As in @A.P.'s answer, define
$$ \begin{eqnarray}
c_0 & = & 1 \\
c_n & = & 1 + \sum_{k = 1}^n {2n + 1 \choose k}c_{n - k}
\end{eqnarray} $$
so that $ d_{2n + 1} = 2c_n $. Let's prove by induction that $ c_n $ is even iff $ n \equiv 1 \mod 3 $.
$ \bullet $ Initialisation: $ c_0 = 1 $ is odd.

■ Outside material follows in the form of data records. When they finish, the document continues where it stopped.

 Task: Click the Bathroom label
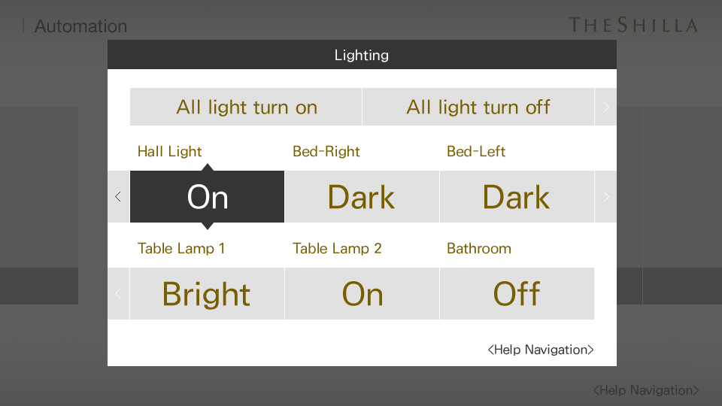[479, 249]
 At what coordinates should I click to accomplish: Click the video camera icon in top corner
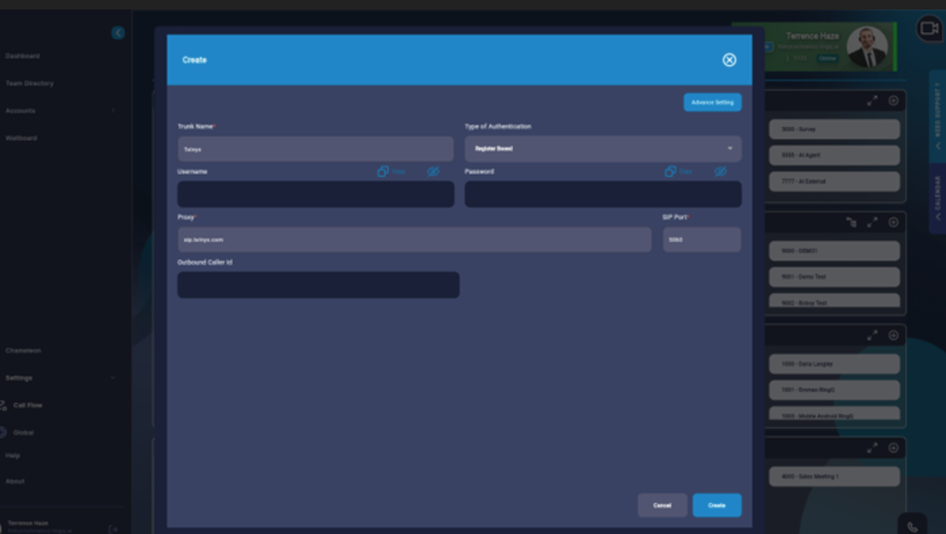[929, 29]
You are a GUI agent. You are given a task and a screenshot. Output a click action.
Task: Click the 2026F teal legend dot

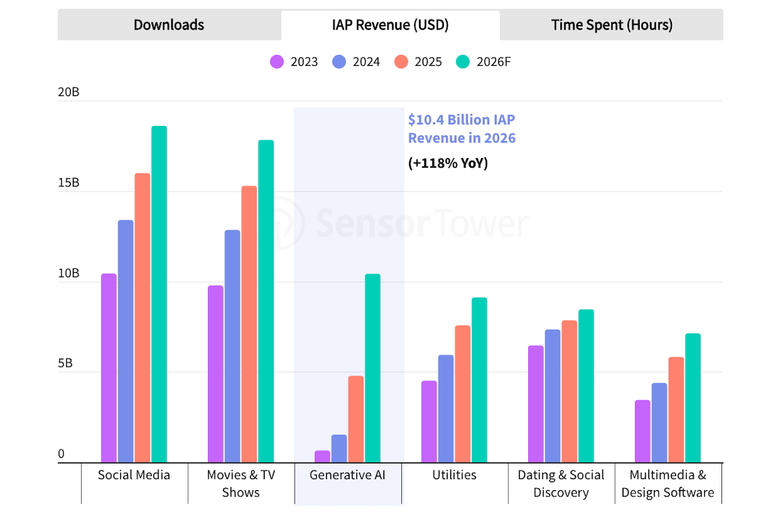(464, 62)
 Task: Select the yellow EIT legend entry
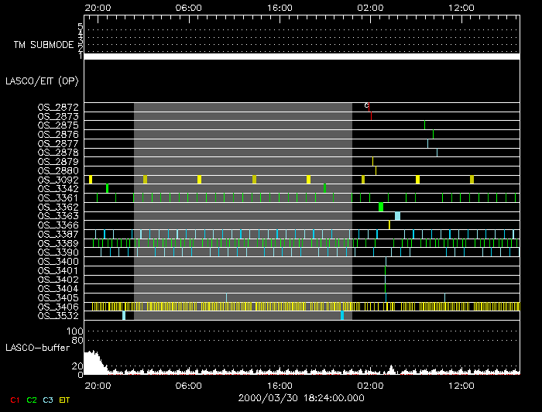65,400
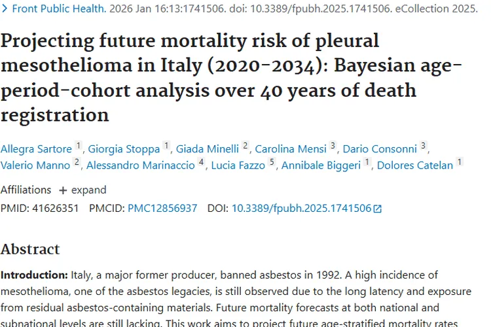Click author Valerio Manno
Viewport: 491px width, 327px height.
[35, 165]
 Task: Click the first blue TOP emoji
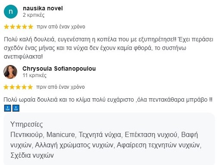click(x=7, y=108)
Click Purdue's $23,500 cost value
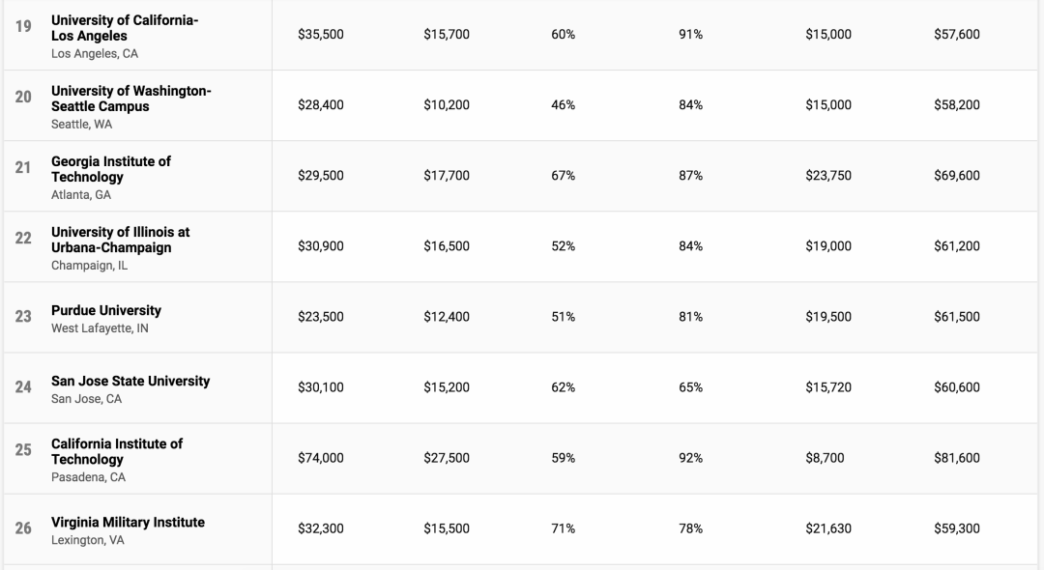 (x=320, y=317)
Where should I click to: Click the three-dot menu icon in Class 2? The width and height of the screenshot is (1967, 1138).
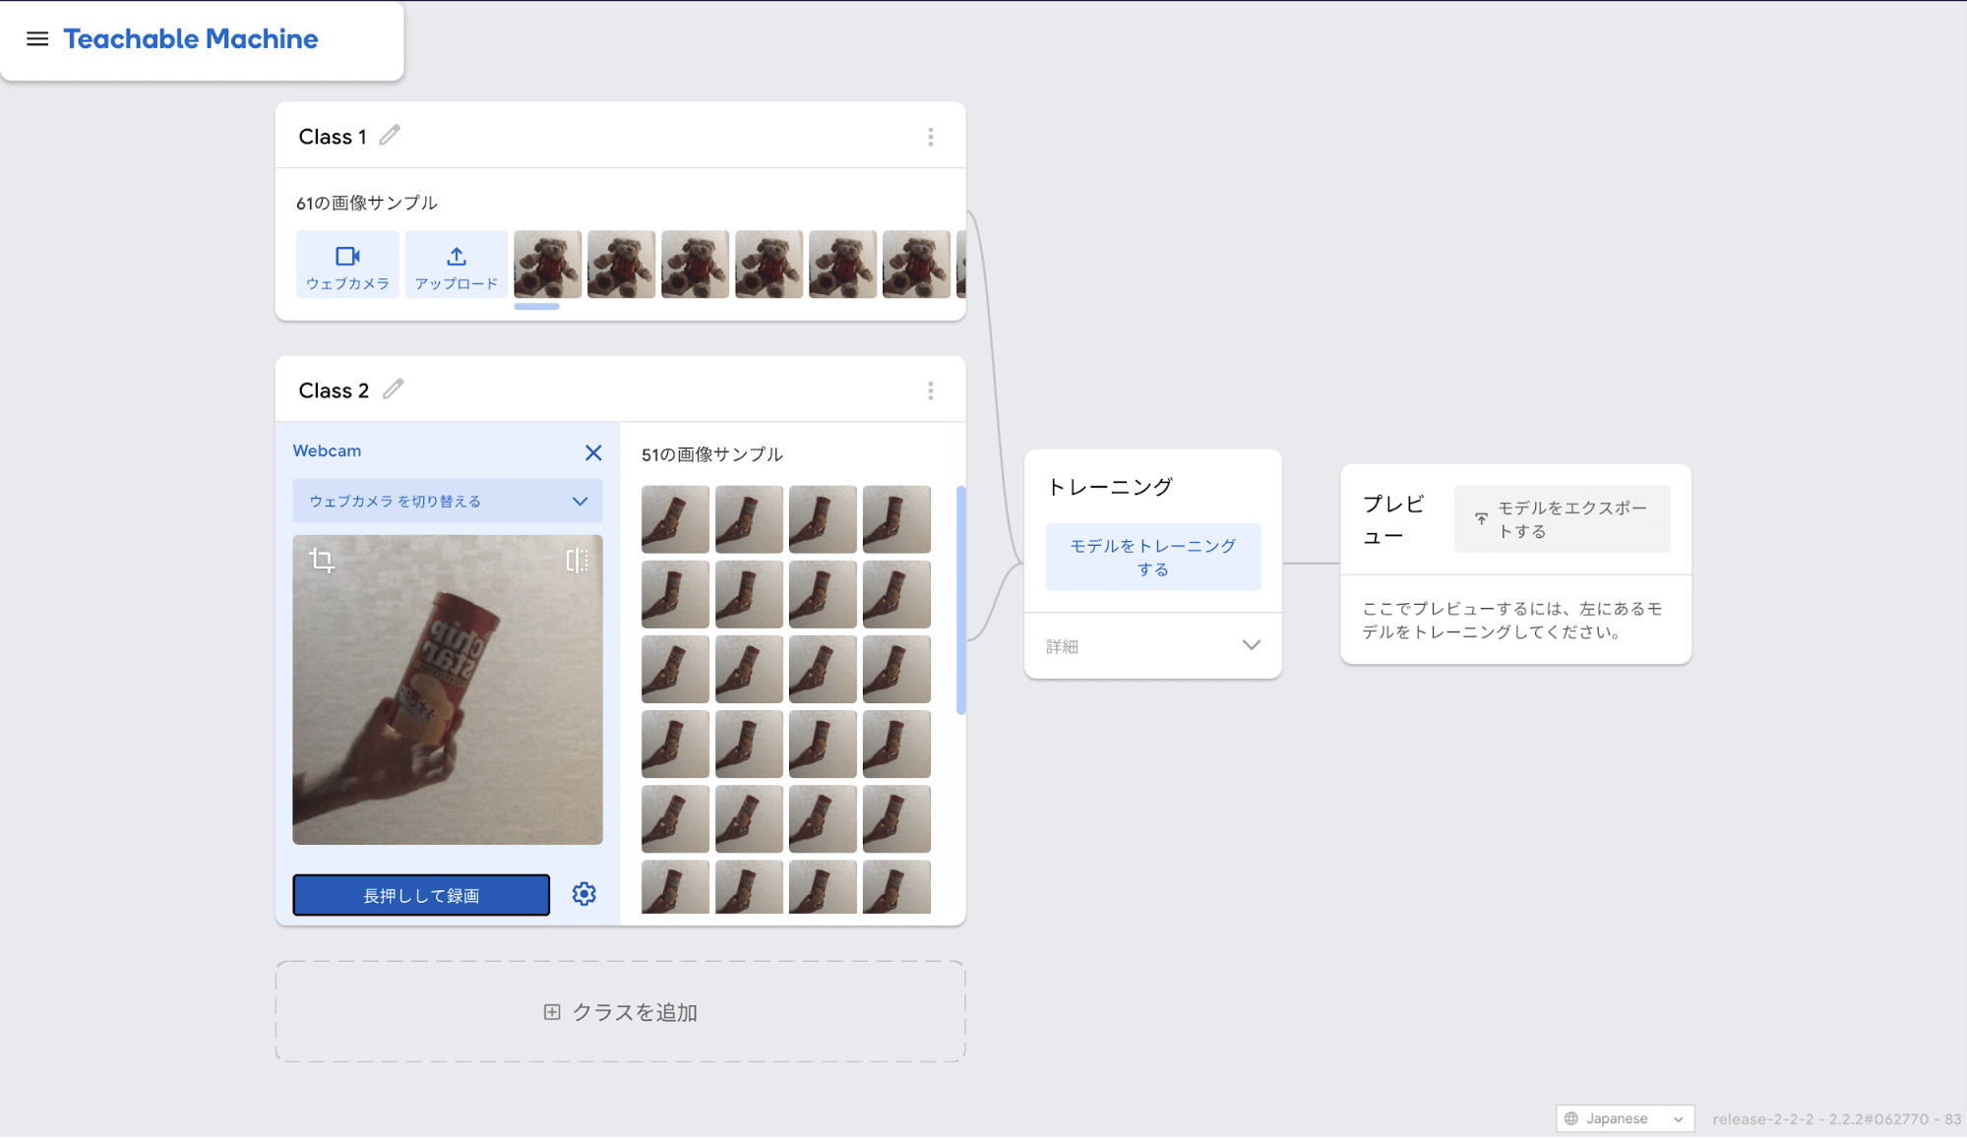(x=931, y=390)
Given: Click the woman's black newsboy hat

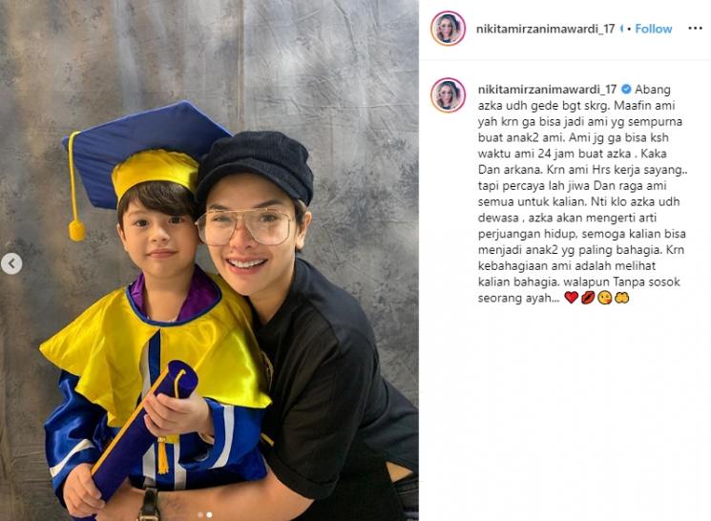Looking at the screenshot, I should point(256,165).
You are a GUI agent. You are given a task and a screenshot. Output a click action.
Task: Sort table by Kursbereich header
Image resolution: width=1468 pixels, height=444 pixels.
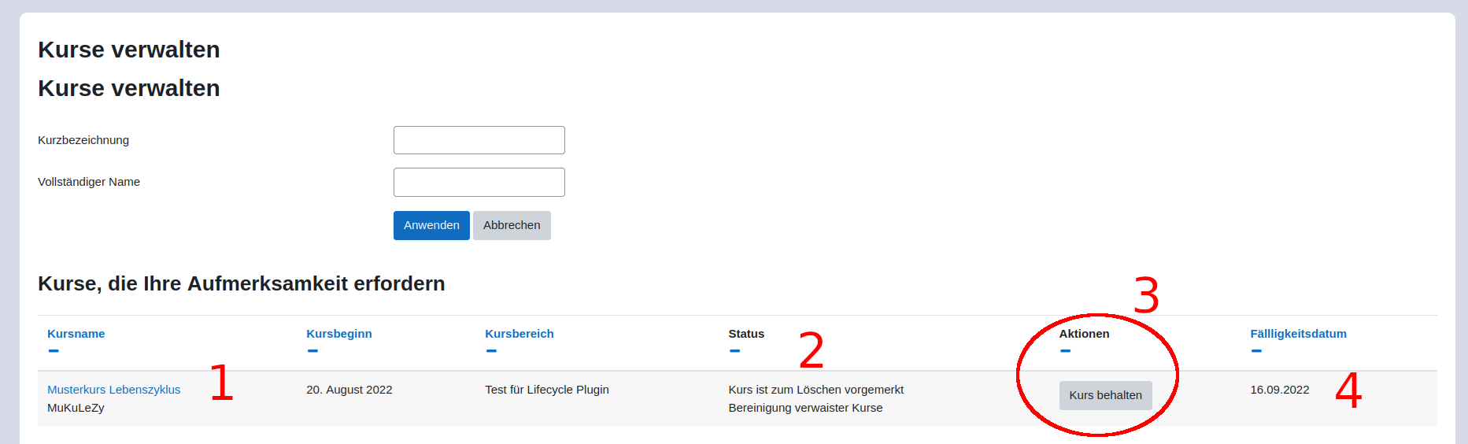(519, 334)
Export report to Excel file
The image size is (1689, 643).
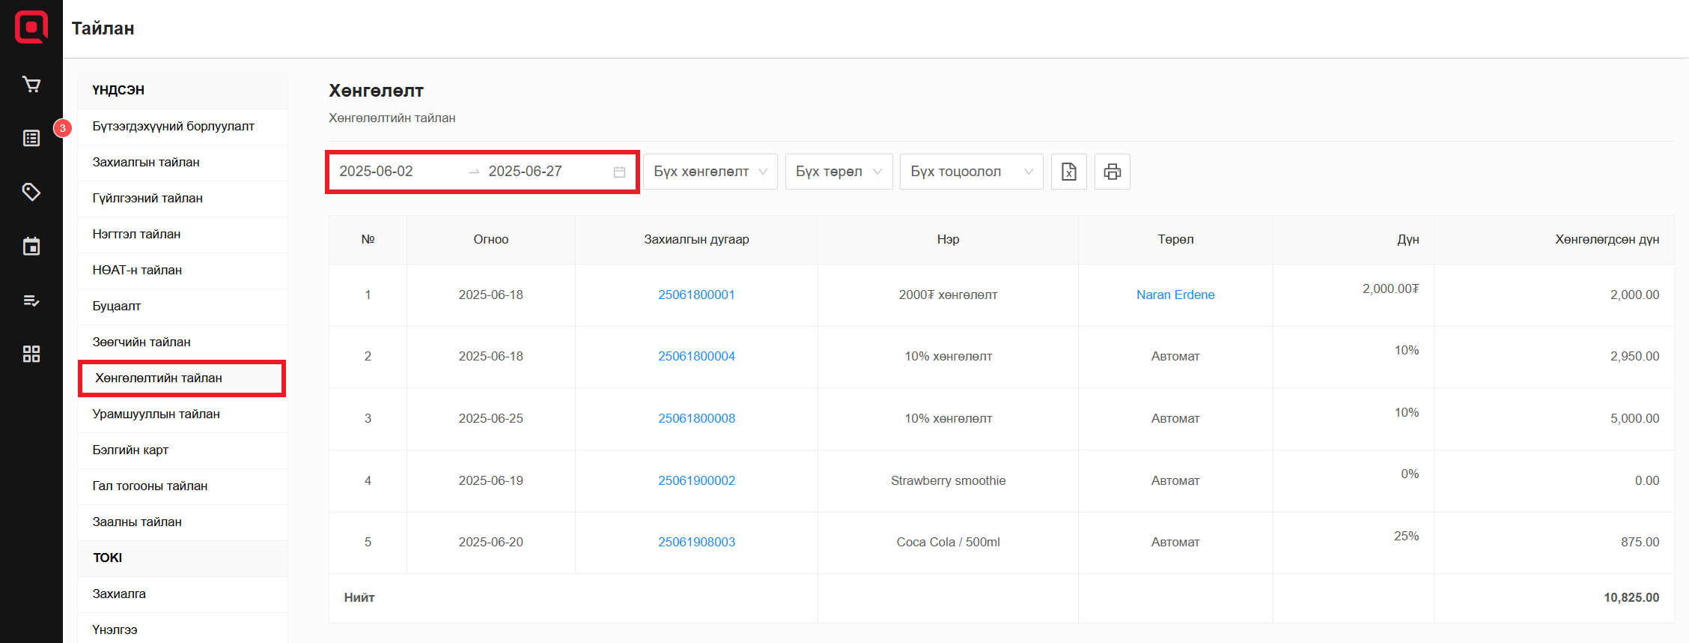[1068, 172]
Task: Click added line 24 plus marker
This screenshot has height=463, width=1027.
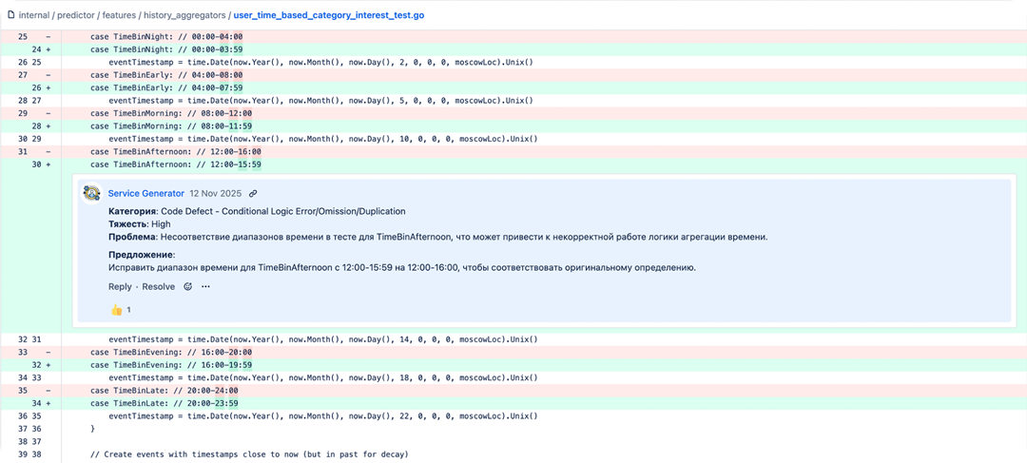Action: pos(47,49)
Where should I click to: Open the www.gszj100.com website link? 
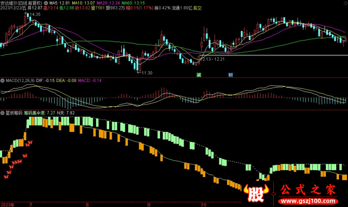click(309, 202)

$ \bullet $ Induction: We have
$$ \begin{eqnarray}
c_n
& = & 1 + \sum_{k = 1}^n {2n + 1 \choose k}c_{n - k} \\
& \equiv & 1 + \sum_{k \in [\![1, n]\!], k \not\equiv n - 1\mod 3} {2n + 1 \choose k} \\
& = & 1 + \frac{\sum_{k = 1}^{2n} {2n + 1 \choose k}}2 - \sum_{k \in [\![1, n]\!], k \equiv n - 1\mod 3} {2n + 1 \choose k} \\
& = & 2^{2n} - \sum_{k \in [\![1, n]\!], k \equiv n - 1\mod 3} {2n + 1 \choose k} \\
& \equiv & \sum_{k \in [\![1, n]\!], k \equiv n - 1\mod 3} {2n + 1 \choose k} \mod 2 \\
& \equiv & \sum_{k \in [\![0, n]\!], k \equiv n - 1\mod 3} {2n + 1 \choose k} + \begin{cases}1 \text{ if $ 3 \mid n - 1 $} \\0 \text{ otherwise}\end{cases} \mod 2
\end{eqnarray} $$
Notice furthermore that $ k \equiv n - 1 \mod 3 \implies 2n + 1 - k \equiv n - 1 \mod 3 $. Hence
$$ \begin{eqnarray}
c_n \equiv \begin{cases}0 \text{ if $ 3 \mid n - 1 $} \\1 \text{ otherwise}\end{cases} \mod 2
& \iff & \sum_{k \in [\![0, n]\!], k \equiv n - 1\mod 3} {2n + 1 \choose k} \equiv 1 \mod 2 \\
& \iff & \sum_{k \in [\![0, 2n + 1]\!], k \equiv n - 1\mod 3} {2n + 1 \choose k} \equiv 2 \mod 4
\end{eqnarray} $$
Now denote
$$ r_{a, m} = \sum_{k \in [\![0, m]\!], k \equiv a\mod 3} {m \choose k} $$
$ r $ behaves like a Pascal triangle rolled around. That is, $ r_{a + 1, m + 1} = r_{a, m} + r_{a + 1, m} $ and $ r_{a + 3, m} = r_{a, m} $. We can thus easily calculate $ r_{0, m}, r_{1, m}, r_{2, m} $ modulo $ 4 $
$$ \begin{eqnarray}
m\quad & r_0 & r_1 & r_2 \\
0\quad & 1 & 0 & 0 \\
1\quad & 1 & 1 & 0 \\
2\quad & 1 & 2 & 1 \\
3\quad & 2 & 3 & 3 \\
4\quad & 1 & 1 & 2
\end{eqnarray} $$
We see that it enters a cycle of period $ 6 $ starting from $ m = 2 $ and that $ r_{n - 1, 2n + 1} $ is always $ 2 $, as wanted.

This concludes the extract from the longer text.